I sat in the hospital corridor, drenched and trembling, my hands still stained with chlorine and guilt. People walked past me like I didn't exist. Nurses whispered. A mother sobbed in another room. But no one came for me. No one held me.

Not even Solace.

He wasn't there.

I had called him, again and again, but he didn't answer. He never answers anymore.

So I drove. Left my car parked in the emergency lane, left the keys inside, didn't care. I just ran. I needed to see him. I needed answers. I needed to fall into his arms and hear him say it wasn't my fault.

But instead, I got more silence.

And secrets.

I burst through the elevator doors of his office building, ignoring the receptionist calling after me. I wasn't in the mood to sit, to smile, to schedule an appointment. I just needed him.

"Ma'am, you can't go in there!" the assistant snapped, trying to hold me back.

But I'd already pushed past her. I didn't knock. I didn't pause.

I opened the door.

And I saw them.

My husband, Solace.

And her.

Her hands on his face, his lips on hers-his arms around her waist like they belonged there. Their kiss wasn't one of confusion or mistake. It was full. Deep. Familiar.

And it shattered whatever was left of me.

He didn't even see me at first.

I stood there, frozen in the doorway. My whole world collapsed a second time in less than an hour.

It was Cleo. I recognized her. She used to be a name from his stories-a "colleague" who texted a little too much, smiled a little too wide at family parties. I used to laugh it off. How stupid.

Cleo pulled away first, her eyes going wide as she saw me standing there.

"Ella," she whispered.

Solace turned. His mouth parted. He looked stunned, caught, but not sorry.

I didn't speak. I didn't scream. I didn't cry.

I turned and walked out.

The hallway was blurry, or maybe it was just my tears. I couldn't feel my legs, couldn't feel the floor under me. I just kept walking. I didn't know where I was going, but anywhere was better than that room.

I ended up outside, somewhere near the back of the building, where nobody would see me fall apart.

I slumped to the ground and let the sobs take me.

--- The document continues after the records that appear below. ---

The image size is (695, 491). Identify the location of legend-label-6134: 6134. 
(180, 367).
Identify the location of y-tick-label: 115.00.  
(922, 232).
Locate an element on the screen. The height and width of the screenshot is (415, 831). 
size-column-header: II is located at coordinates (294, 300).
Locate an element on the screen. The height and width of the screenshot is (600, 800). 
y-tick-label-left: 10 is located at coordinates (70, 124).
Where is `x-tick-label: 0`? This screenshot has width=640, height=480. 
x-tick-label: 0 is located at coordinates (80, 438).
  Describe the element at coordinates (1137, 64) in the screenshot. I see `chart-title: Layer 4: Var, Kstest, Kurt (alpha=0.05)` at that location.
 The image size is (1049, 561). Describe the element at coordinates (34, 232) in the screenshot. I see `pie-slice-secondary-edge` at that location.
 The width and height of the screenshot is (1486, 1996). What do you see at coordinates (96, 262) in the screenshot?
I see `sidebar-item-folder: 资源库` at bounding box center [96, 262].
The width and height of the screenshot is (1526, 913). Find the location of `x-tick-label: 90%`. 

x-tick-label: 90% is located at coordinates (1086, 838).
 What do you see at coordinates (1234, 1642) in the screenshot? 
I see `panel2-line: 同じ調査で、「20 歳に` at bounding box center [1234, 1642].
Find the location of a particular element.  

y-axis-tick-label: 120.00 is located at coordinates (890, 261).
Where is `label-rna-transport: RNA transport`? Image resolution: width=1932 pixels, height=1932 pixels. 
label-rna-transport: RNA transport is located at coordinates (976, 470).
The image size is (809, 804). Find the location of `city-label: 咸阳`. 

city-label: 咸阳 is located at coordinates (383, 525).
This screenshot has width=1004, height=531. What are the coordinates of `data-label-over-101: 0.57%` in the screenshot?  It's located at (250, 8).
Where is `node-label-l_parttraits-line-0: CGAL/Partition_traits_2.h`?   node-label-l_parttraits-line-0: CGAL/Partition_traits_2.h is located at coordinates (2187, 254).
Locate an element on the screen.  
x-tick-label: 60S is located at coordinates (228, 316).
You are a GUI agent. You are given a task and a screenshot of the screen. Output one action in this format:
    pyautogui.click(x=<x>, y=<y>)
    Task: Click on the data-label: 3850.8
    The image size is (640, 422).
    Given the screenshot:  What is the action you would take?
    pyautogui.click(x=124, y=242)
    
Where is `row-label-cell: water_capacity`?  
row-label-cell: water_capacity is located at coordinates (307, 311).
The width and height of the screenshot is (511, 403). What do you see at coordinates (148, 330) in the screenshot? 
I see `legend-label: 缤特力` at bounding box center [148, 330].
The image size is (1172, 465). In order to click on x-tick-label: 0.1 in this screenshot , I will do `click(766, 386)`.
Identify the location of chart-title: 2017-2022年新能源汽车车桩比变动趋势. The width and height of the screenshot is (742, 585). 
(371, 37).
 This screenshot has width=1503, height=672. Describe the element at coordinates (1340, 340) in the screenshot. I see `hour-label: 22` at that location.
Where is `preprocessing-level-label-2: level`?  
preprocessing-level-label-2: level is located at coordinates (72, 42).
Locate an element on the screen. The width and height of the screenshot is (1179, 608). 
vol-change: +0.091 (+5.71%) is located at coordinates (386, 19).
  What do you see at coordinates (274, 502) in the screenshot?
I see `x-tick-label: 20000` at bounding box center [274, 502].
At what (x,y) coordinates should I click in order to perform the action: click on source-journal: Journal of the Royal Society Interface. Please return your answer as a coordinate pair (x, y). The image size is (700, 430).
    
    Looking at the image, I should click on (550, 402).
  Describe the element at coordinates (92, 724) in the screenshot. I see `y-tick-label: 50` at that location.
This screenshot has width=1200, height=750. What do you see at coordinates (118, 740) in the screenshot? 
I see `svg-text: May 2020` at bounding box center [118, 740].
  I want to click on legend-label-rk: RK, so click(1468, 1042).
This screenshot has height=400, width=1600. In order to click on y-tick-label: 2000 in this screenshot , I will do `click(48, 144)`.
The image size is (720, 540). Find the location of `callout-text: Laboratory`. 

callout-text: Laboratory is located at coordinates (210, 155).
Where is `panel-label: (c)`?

Not soft, pretty tears-the kind that hurt. That crawls up from your chest and wrecks you from the inside out. I couldn't tell which pain was worse-losing Jason... or losing Solace the same day.

It was all too much.

I reached for my phone.

Missed calls but no messages. Just a wallpaper of Jason in his shark pajamas, grinning at the camera, arms outstretched like he was trying to hug me through the screen.

I broke.

"Why did you leave me?" I whispered. "Why did everyone leave me?"

The sky had darkened, but I didn't move. My clothes were still damp. My heart felt heavier than my whole body. It felt like a dream, the type you will want to wake up from quickly. Every part of my body became weak and I felt sick.

I thought of Vicky, my best friend. She had been calling all day, probably worried sick. But I didn't answer. I couldn't talk to anyone. Not now.

Not when the two people I loved most had vanished from me in the same breath.

I leaned my head back against the cold wall and stared at the sky.

I was alone.

Truly alone.

And somehow, I knew... this was only the beginning.